New Superbug Found in US Hospital

Jun 27, 2012 | Robyn Correll Carlyle | Outbreak News


The Centers for Disease Control and Prevention announced two more cases of an emerging type of “superbug” last week.

Two patients in a Rhode Island hospital tested positive for bacteria containing New Delhi metallo-beta-lactamase (NDM), an enzyme that causes the bacteria to be resistant to most antibiotics.

The enzyme is transferred easily to other types of gram-negative bacteria via a snippet of portable DNA called “plasmid.” The genetic material encodes multiple resistance genes in the new bacteria, rendering them impervious to nearly all antibacterial drugs.

When it was first identified in 2008, NDM was thought to be mostly limited to healthcare settings in India and Pakistan. Since then, however, it has spread throughout Asia, Europe and now the United States, and it has been found in several types of bacteria, including the nearly ubiquitous Escherichia coli, or E. coli.

The two cases reported last week involved both Klebsiella pneumoniae and E. Coli.

The first patient, a Rhode Island resident, was on a trip to her native Cambodia when she was diagnosed with a spinal compression and admitted to a hospital in Ho Chi Minh City, Vietnam. During her stay, medical staff placed a catheter in her atonic bladder (meaning a dilated bladder that does not empty properly).

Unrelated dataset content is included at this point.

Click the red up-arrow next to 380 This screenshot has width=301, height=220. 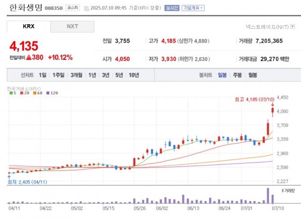(x=28, y=58)
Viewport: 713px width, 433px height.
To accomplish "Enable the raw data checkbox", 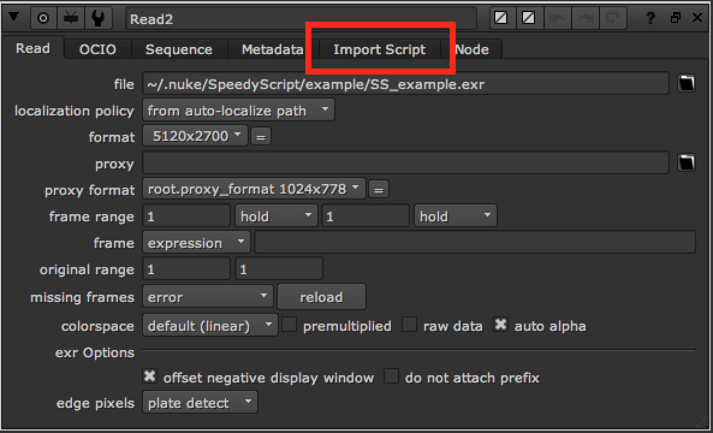I will point(409,325).
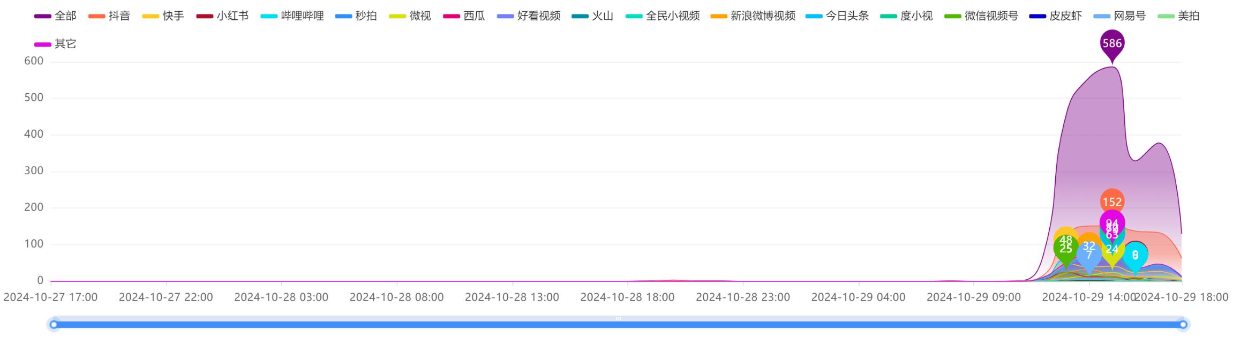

When she returned to Rhode Island this past January, she was hospitalized again following a lymphoma diagnosis. As part of her treatment, she underwent chemotherapy and once more required bladder catheterization. Urine cultures showed a beta-lactamase-producing E. Coli and carbapenemase-producing K. pneumoniae, and contact precautions were put in place to prevent its spread. The CDC later confirmed the bacteria contained NDM. After which, the patient was further restricted to her room.

The patient was treated with a wide range of antibiotics, including ciproflaxin and colistin. The isolates found were shown to be resistant to 24 antimicrobials, and susceptible to only colistin, tigecycline and polymyxin B.

A second patient in the same hematology/oncology unit later tested positive for carbapenemase-producing K. pneumoniae.

It is unclear how the NDM-containing bacteria spread within the hospital. Separate medical teams cared for each patient with no overlapping doctors or nurse practitioners, and the patients did not share a room. Though nursing records showed that 23 nursing staff members in the unit cared for both patients between March 12 and 26.

The CDC reported that after contact precautions and environmental cleaning were implemented, no further cases were identified.

These patients bring the total number of NDM cases in the United States to 13.

The concern over anti-microbial resistant pathogens is not new, but it is growing. It’s estimated that more people in the United States die of MRSA than of HIV infection and tuberculosis combined.

The rapidly growing number of antimicrobial-resistant pathogens coincides with a lean pipeline of new drugs to treat these infections. The number of therapeutic options available to combat drug-resistant bacteria has dwindled, and few are being developed to take its place.

This has resulted in an increase in the use of old-generation antibiotics, such as colistin, that were replaced by the less-toxic aminoglycosides in the 1970s. The potential side effects of these older antimicrobials have yet to be thoroughly researched.

Currently, infection with NDM-containing bacteria is not a notifiable disease and thus could be underreported.